In general, a film bulk acoustic acoustic resonator (FBAR) is a filter using elastic waves of the piezoelectric layer according to frequency. The size of a traditional frequency filter was equal to the wavelength of the electromagnetic wave in its frequency band. Therefore, the size of the filter using the electromagnetic wave is relatively large. For example, when the frequency of the electromagnetic wave is 1 GHz, the size of the classical filter is about 30 cm and about 1 mm at 300 GHz. However, when the elastic wave of the piezoelectric layer is used, the wavelength of the elastic wave is reduced to 1 / 10,000 as compared with the wavelength of the electromagnetic wave. Accordingly, the piezoelectric layer converts electromagnetic waves into elastic waves, and the size thereof becomes smaller by the wavelength of the elastic waves. In other words, its size is about several hundred microns, and it can be fabricated from a wafer, which makes it possible to manufacture a large amount of devices in a batch.

1A-1C, examples of conventional film bulk acoustic wave resonators 101 ', 102', 103 'are shown.

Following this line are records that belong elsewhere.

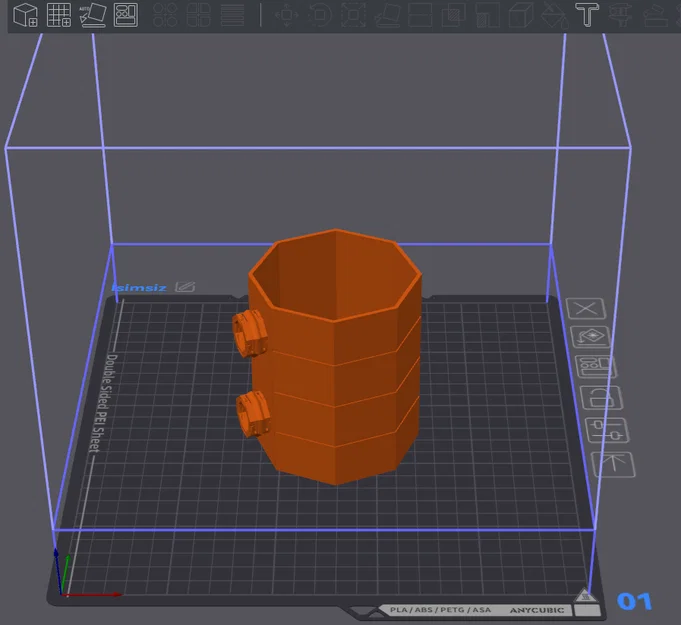Edit the İsimsiz plate name

pyautogui.click(x=185, y=287)
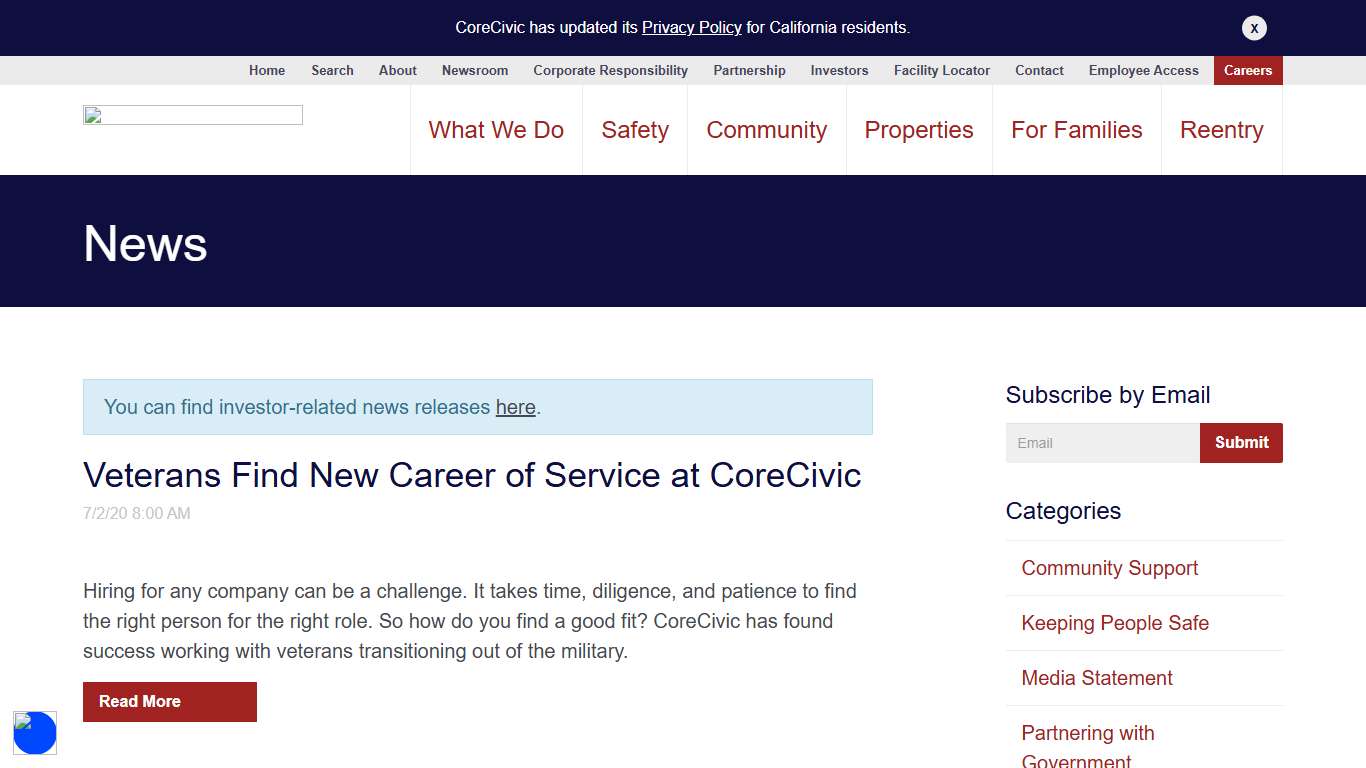Screen dimensions: 1366x768
Task: Dismiss the privacy policy banner
Action: [x=1254, y=28]
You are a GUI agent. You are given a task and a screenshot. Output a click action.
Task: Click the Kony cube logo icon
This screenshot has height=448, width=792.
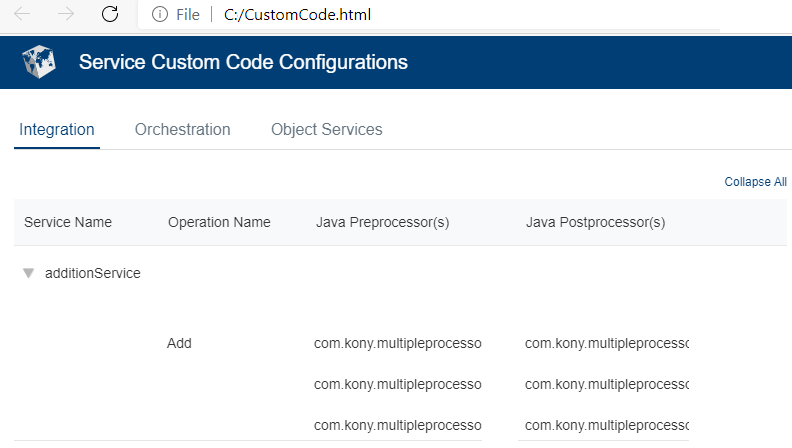click(40, 62)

First, shown in FIG. 1A is a film bulk acoustic wave resonator 101 'manufactured by a bulk micromachining method, and a configuration of the film bulk acoustic wave resonator 101' is cut at a lower portion by a body microfabrication at a lower portion thereof, whereby a predetermined cavity 112 'is formed. Of the formed silicon (Si) or gallium arsenide (GaAs) semiconductor substrate 110 ', the film 120' covering the cavity 112 'as an upper surface of the semiconductor substrate 110', and the film 120 ' A lower electrode 130 'deposited on an upper surface, a piezoelectric layer 140' deposited on an upper surface of the lower electrode 130 ', and an upper electrode 150' deposited on an upper surface of the piezoelectric layer 140 '. have.

This has the disadvantage that the substrate 110 'needs to be immersed in the etching solution for a long time in order to form a constant cavity 112' in the substrate 110 'during the manufacturing process. There is also a big disadvantage in the risk of breakage when separating into semiconductor chips.

In order to solve this problem, there is a film bulk acoustic wave resonator 102 'manufactured by Surface Micromachining as shown in FIG. 1B, which is composed of a semiconductor substrate having an air gap 113' formed thereon. 110 '), the lower electrode 130' positioned above the air gap 113 'of the substrate 110', the piezoelectric layer 140 'deposited on the upper surface of the lower electrode 130', and the piezoelectric element. The upper electrode 150 'is deposited on the upper surface of the layer 140'.

This is because there is no cavity 112 'itself, so that the chip is not easily broken when the semiconductor chip is separated, and the area of the air gap 113' is not increased, thereby increasing the number of semiconductor chips per wafer. However, such a structure has a disadvantage in that it is very difficult to control stress of various films positioned on the air gap 113 ′, that is, the lower electrode 130 ′, the piezoelectric layer 140 ′, and the like, and the actual yield is low.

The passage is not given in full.